During a group discussion in May, Chang suggested a simple step that all ER doctors could take to better connect with their patients and listen with compassion: Ensuring that whenever possible, physicians take a seat and communicate with patients at an eye-to-eye level.
Dr. Bollinger said, "Let's do it," and appointed Dr. Chang to lead the "Commit to Sit" pilot that started in mid-June at Ascension Via Christi St. Francis.

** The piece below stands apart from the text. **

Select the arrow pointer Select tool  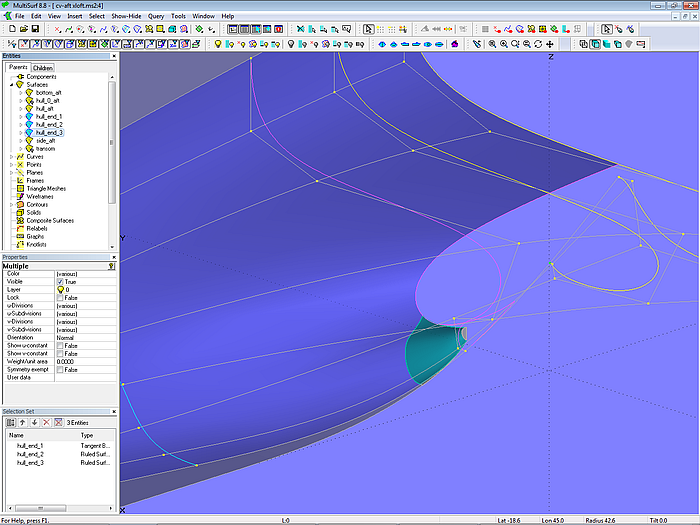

"Taking a seat when talking with patients is not a new concept," says Dr. Chang, who is part of Vituity, a national group of emergency medicine specialists that provides physician services to Ascension Via Christi's Wichita hospitals. "In fact, it's something we are all taught in medical school."
"With this initiative, we are simply reinforcing what we already know and setting an expectation that everyone will employ this approach of getting back to the basics of a positive doctor-patient relationship," he says.
Nurses and other bedside caregivers also are being encouraged to take a seat when communicating with their patients in the ER.
How has the initiative, which is also being piloted at Ascension Saint Agnes in Baltimore and AMITA Health's St. Mary and St. Elizabeth Medical Centers, been received?
"The entire team has embraced it," says Dr. Chang.
St. Francis compliance has been 90 percent or greater, above the initial goal established by the group, and about as good as it can be given that there are situations where sitting with the patient simply is not possible.
In fact, Commit to Sit has gone so well that Ascension Via Christi is planning to launch the initiative at all its Kansas hospital ERs within the next six weeks; plans also are underway to extend it to other Ascension ministry locations.
Patients report that they are feeling heard and that their physician caregivers are being good listeners, says paramedic Christie Chambers, who regularly rounds on patients to gather and share their feedback
"It seems to promote more effective communication all the way around," says Chambers, which she says translates to greater patient satisfaction.